I told him I understood, thanked him anyway, and got up to leave.

“Come back later,” Harry said. “You can always find people to talk to if you’re buying drinks, and someone in the crowd may know more than I do about this guy.”

I thanked him again and went back to the hotel.

Sitting here in my room—sitting, pacing, staring out the window—it suddenly popped into my memory that, when the heroes of fairy tales don’t know what to do, they just sit down and weep. In the same circumstances, a modern hero can slug somebody or go out and get drunk, but he can never just sit down and weep.

I’ve read enough detective stories to know I should go pry some information out of somebody, but whom?

Sitting here staring at this notebook, it has finally occurred to me there’s something I’ve avoided doing, and that’s reading the talk I took down in my other notebook last night at Der Bau. I confess to having a strong reluctance to do that.

Interesting: I remember the title of the talk (“The Great Forgetting”), but I’ve forgotten what The Great Forgetting is. I haven’t really forgotten it, of course, but I’ve shut the door of my memory on it, which means that—

Saved by the telephone bell. As I should have been. When the hero sits down and weeps because he doesn’t know what to do, the fairy-tale universe sends magical helpers. Mine wasn’t very magical but he was certainly mysterious. I think I can put it all down verbatim.

ME: Hello.

HIM: Fr. Osborne?

ME: Yes. Who is this?

HIM: What the devil do you think you’re doing?

ME: What?

HIM: Do you understand what you’re supposed to be doing here?

ME: Who is this?

HIM: I was led to expect someone marginally competent.
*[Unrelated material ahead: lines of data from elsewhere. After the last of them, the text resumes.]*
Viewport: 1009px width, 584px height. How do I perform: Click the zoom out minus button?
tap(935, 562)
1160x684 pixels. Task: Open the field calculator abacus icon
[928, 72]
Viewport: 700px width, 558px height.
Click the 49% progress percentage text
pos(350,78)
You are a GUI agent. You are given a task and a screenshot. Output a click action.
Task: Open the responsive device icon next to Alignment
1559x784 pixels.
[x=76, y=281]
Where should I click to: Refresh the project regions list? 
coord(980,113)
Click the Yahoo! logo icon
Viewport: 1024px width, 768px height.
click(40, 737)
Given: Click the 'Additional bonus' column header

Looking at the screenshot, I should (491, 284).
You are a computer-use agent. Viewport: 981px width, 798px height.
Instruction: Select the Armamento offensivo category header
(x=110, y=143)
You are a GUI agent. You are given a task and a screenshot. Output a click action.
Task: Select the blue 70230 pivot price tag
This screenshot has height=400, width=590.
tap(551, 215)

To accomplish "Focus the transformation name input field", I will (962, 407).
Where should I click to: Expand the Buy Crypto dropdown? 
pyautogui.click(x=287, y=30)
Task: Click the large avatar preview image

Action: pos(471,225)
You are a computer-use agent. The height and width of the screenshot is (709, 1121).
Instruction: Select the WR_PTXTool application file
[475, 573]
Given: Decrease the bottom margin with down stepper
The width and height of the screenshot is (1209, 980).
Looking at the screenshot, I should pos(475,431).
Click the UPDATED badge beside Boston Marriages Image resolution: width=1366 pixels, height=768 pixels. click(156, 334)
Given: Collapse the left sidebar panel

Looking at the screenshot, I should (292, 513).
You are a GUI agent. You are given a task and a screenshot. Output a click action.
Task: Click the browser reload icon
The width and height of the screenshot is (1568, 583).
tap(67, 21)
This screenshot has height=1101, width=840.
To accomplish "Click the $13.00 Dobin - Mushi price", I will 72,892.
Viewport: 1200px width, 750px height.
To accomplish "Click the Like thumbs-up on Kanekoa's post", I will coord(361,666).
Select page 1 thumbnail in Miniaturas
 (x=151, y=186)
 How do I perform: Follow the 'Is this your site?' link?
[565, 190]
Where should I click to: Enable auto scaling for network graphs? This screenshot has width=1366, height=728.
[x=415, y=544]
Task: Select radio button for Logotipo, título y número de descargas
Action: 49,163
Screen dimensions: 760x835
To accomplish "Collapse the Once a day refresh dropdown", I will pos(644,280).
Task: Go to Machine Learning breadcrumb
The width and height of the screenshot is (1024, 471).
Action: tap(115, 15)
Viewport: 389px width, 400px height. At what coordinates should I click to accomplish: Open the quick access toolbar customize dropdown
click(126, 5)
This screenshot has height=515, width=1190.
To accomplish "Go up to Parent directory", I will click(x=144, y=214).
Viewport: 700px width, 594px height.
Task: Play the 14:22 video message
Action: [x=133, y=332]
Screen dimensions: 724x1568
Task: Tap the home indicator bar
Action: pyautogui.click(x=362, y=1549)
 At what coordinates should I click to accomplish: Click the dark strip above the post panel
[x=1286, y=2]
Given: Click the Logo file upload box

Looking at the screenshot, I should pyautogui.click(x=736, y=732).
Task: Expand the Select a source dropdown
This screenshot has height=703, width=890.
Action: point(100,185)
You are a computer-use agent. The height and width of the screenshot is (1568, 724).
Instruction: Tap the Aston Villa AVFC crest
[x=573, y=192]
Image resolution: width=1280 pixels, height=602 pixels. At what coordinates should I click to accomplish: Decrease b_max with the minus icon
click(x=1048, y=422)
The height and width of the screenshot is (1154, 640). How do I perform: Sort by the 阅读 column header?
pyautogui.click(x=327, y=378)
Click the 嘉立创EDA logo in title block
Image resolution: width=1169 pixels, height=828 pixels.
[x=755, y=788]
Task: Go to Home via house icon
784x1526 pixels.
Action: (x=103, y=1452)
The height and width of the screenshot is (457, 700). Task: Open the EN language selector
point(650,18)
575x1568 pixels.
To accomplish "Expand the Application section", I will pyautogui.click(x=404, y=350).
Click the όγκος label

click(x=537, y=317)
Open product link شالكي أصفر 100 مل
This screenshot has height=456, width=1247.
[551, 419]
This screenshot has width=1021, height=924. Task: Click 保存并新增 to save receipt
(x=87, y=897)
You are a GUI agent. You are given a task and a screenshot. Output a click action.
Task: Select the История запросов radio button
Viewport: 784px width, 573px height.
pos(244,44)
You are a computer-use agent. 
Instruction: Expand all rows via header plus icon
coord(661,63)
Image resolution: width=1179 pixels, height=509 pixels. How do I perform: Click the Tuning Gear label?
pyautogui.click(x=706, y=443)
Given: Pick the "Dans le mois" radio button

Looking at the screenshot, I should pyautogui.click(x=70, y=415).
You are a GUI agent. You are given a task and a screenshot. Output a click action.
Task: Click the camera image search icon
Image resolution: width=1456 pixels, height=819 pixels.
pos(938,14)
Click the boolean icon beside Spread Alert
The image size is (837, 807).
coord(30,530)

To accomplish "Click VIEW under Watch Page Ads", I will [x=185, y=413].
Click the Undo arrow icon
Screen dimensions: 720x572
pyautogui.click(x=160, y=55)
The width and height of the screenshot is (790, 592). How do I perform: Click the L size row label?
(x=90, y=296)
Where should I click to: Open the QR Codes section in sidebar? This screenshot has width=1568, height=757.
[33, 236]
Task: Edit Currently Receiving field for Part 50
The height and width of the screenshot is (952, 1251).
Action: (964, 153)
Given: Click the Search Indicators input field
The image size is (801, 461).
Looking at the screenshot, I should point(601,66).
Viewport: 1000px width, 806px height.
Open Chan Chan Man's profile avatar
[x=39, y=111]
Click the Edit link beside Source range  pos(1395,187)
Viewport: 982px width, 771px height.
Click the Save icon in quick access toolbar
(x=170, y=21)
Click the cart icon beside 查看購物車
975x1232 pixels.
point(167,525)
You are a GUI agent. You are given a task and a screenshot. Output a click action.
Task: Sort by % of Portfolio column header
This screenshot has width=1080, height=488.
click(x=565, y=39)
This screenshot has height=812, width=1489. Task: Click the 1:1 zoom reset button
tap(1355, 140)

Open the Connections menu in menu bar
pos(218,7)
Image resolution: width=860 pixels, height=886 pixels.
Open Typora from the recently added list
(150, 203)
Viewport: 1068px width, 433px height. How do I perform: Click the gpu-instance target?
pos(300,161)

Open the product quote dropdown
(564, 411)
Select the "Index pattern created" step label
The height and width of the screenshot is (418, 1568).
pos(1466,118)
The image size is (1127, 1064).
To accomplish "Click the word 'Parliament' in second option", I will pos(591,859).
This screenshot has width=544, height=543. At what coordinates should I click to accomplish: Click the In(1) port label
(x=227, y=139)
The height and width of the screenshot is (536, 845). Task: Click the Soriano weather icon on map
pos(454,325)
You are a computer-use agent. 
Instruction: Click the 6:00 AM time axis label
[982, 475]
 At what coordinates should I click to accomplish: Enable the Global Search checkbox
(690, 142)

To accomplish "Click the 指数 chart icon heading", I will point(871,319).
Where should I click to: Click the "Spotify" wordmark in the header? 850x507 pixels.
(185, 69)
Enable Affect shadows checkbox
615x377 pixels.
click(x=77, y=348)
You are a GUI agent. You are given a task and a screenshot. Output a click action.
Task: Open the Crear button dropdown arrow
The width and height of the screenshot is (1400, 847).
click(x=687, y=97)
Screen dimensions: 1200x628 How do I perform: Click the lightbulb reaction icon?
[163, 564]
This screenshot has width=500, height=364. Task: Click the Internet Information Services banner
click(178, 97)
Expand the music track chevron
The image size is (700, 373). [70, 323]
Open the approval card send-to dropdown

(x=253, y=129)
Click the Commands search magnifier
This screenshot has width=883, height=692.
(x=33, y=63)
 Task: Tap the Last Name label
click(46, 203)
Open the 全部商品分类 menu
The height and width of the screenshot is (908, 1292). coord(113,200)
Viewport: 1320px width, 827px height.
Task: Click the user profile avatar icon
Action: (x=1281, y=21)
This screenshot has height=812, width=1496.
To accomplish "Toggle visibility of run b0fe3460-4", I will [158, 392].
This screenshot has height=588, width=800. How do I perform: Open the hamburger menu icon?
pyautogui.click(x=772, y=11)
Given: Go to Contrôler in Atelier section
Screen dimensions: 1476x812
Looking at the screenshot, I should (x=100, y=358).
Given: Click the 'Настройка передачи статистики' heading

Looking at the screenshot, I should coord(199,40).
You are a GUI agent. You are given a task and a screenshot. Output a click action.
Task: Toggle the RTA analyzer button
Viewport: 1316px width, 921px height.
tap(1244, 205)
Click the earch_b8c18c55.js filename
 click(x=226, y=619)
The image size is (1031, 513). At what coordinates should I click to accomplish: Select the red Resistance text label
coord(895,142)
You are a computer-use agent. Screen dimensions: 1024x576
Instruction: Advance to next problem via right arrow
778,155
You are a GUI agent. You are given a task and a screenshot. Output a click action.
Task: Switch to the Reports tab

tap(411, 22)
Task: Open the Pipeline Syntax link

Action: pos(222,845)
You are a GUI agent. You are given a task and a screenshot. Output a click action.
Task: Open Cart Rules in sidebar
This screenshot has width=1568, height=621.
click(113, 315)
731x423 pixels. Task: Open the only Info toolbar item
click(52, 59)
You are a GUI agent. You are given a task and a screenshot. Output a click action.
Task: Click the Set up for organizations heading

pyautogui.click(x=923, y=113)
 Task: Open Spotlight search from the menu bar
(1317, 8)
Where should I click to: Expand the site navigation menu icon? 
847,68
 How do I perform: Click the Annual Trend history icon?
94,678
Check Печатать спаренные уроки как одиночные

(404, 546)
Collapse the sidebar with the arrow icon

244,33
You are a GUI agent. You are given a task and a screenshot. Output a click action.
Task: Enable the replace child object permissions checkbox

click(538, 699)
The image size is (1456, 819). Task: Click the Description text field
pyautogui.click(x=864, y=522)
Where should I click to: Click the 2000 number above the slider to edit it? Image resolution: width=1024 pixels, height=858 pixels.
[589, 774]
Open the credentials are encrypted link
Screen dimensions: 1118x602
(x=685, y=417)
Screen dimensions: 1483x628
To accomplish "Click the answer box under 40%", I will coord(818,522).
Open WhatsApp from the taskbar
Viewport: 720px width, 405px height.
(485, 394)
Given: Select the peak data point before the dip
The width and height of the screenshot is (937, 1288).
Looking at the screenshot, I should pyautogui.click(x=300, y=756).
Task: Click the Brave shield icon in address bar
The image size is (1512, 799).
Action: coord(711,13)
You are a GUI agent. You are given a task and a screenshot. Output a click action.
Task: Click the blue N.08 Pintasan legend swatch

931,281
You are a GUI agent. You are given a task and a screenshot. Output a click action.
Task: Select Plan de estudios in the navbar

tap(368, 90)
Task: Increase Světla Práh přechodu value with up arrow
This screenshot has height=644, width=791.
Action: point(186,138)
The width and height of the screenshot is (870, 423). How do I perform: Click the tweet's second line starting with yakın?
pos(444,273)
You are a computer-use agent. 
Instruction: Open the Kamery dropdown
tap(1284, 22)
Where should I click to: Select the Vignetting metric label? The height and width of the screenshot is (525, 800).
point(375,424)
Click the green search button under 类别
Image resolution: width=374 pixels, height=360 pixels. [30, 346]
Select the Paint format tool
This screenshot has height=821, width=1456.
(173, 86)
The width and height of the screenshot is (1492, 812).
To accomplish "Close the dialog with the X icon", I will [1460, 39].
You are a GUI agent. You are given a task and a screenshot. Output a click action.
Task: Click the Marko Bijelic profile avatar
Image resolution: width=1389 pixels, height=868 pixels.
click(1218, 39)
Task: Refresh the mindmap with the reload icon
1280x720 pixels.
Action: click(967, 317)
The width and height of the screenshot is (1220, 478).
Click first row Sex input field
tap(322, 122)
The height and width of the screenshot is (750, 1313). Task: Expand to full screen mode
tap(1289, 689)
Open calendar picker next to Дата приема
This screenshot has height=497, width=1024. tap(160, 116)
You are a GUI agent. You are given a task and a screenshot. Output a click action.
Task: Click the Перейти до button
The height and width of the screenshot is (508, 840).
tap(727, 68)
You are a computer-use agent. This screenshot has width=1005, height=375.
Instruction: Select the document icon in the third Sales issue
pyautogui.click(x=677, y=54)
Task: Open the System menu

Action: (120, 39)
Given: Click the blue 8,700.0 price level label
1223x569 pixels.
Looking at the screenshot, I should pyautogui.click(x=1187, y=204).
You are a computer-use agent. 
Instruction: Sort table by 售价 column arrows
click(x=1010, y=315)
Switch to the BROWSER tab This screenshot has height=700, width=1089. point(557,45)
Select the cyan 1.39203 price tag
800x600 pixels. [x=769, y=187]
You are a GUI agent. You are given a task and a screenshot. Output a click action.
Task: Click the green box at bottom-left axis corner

It was impossible to miss the drift of the conversation, and I was certainly getting the rough end of it. I tried to rally a bit of self-defense.

ME: I don’t know who you are or who appointed you my housemother, but I know who I am. I’m a parish priest. If you were expecting James Bond, either you were misled or you misled yourself.

HIM: Does being a parish priest mean you live in a coma?

ME: I’m sorry to have been a source of disappointment for you.

With that crusher, I hung up, something I don’t think I’ve done to a caller since junior high. There’s nothing to beat it when your back is against the wall. As expected, he called back immediately.

“The girl is sick,” he told me, sounding as if nothing had happened. “The girl is dying.”

“What?” For a second I thought he was giving me a password of some kind. Maybe I was supposed to reply with, “But the swallows will return to Capistrano anyway.” Luckily I caught myself and said, “You mean the one who was signing?”

“Of course. Didn’t you see her face?”

“I saw her face. I just didn’t realize it was—What is it, lupus? Lupus isn’t fatal, is it?”

“It’s scleroderma, or possibly mixed connective-tissue disease. They’re all in the same family, including lupus. It’s an autoimmune collagen disease, degenerative, incurable.”

“Okay. And what am I supposed to do with this information?”

“Radenau has a research facility devoted to the study and treatment of collagen diseases. That’s what the two of them are doing in Central Europe. Radenau is the center of the circle, ninety kilometers south of Hamburg.”

“So what are you saying? When in doubt, head for Radenau?”